Context: He’s in the files
Listen, dude: I’ve got a lot more concerts in my list before I get to your lame-ass party.
Would you have missed Metallica in Moscow for some party you assumed nobody would attend? Fuck no.
Now if you’ll excuse me I’m gonna go sell all your grandmothers some really strong modern weed to get into Hendrix, New Year’s Eve, 1969.
Can’t wait to hear Machine Gun live.
protist@mander.xyz 2 weeks ago
Is it because our solar system is hudling through space at over 1.5 million miles per hour, so anyone who time travels will find themselves alone in an empty void?
Quetzalcutlass@lemmy.world 2 weeks ago
There’s no universal frame of reference. Any theoretical time travel would likely need a beacon of some sort to calibrate their arrival point, meaning you could only travel back to the point time travel was established.
givesomefucks@lemmy.world 2 weeks ago
You know what they say: the best time to build a time machine is 50 years ago.
I think that’s basically the movie Primer too, they’d turn the machine on, go hide in an apartment for X amount of time, then go back to the machine and emerge 5 minutes after they turned it on and just walked away.
But gravity effects time, sticking close to a planet isn’t going to be hard.
Ironically enough the first (if we ever get them) time machines are going to be a hell of a lot like modern “UFOs” are described. You couldn’t risk landing on the planet, elevation changes are what’s really a nightmare to account for. Show up and hour early and everything is a foot higher because of how fast we’re spinning.
So you’d want a space craft, because space is big and empty. And realistically it’s going to take something bigger than a telephone booth or even the 1980s embodiment of Florida on four wheels with a hood designed to do cocaine off of to house a time machine.
mmmm@sopuli.xyz 2 weeks ago
Damn physic laws removing the fun from physics
Cethin@lemmy.zip 2 weeks ago
That’s not really true. First, if you can invent time travel you can probably do the math to calculate positions of objects. Second, even if you do need a beacon, you could use something that already exists. For example, radio waves. Earth has been shooting off radio waves for a fair amount of time now. That could be used as a beacon. Also, you could do something like having your time machine do small jumps, check it’s relative position, then adjust. This would solve just about every issue.

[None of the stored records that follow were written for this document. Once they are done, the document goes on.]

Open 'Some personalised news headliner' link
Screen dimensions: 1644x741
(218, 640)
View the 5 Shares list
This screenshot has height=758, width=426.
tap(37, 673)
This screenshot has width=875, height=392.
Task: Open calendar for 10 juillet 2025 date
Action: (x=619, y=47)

edinbruh@feddit.it 2 weeks ago
Basically half the plot of quantum break
cynar@lemmy.world 2 weeks ago
You can easily cross calculate between various, inertial frames of reference. The problem is that earth isn’t sitting still in an inertial frame. We spin around the sun, and we orbit the center of our galaxy. We also get nudged about by the pull of other stars.
Tracking a time jump (or technically a time-space jump) would be easy, if you just wanted to be within the solar system. With measurements the earth-moon gap would not be too hard. Hitting a surface exactly would be another story. Miss by a meter and your cut in half by a wall or floor.
phdepressed@sh.itjust.works 2 weeks ago
I’ve seen this take a lot it feels like and it boggles the mind why. If someone figures out time travel they ipso facto will have figured out the space travel as well.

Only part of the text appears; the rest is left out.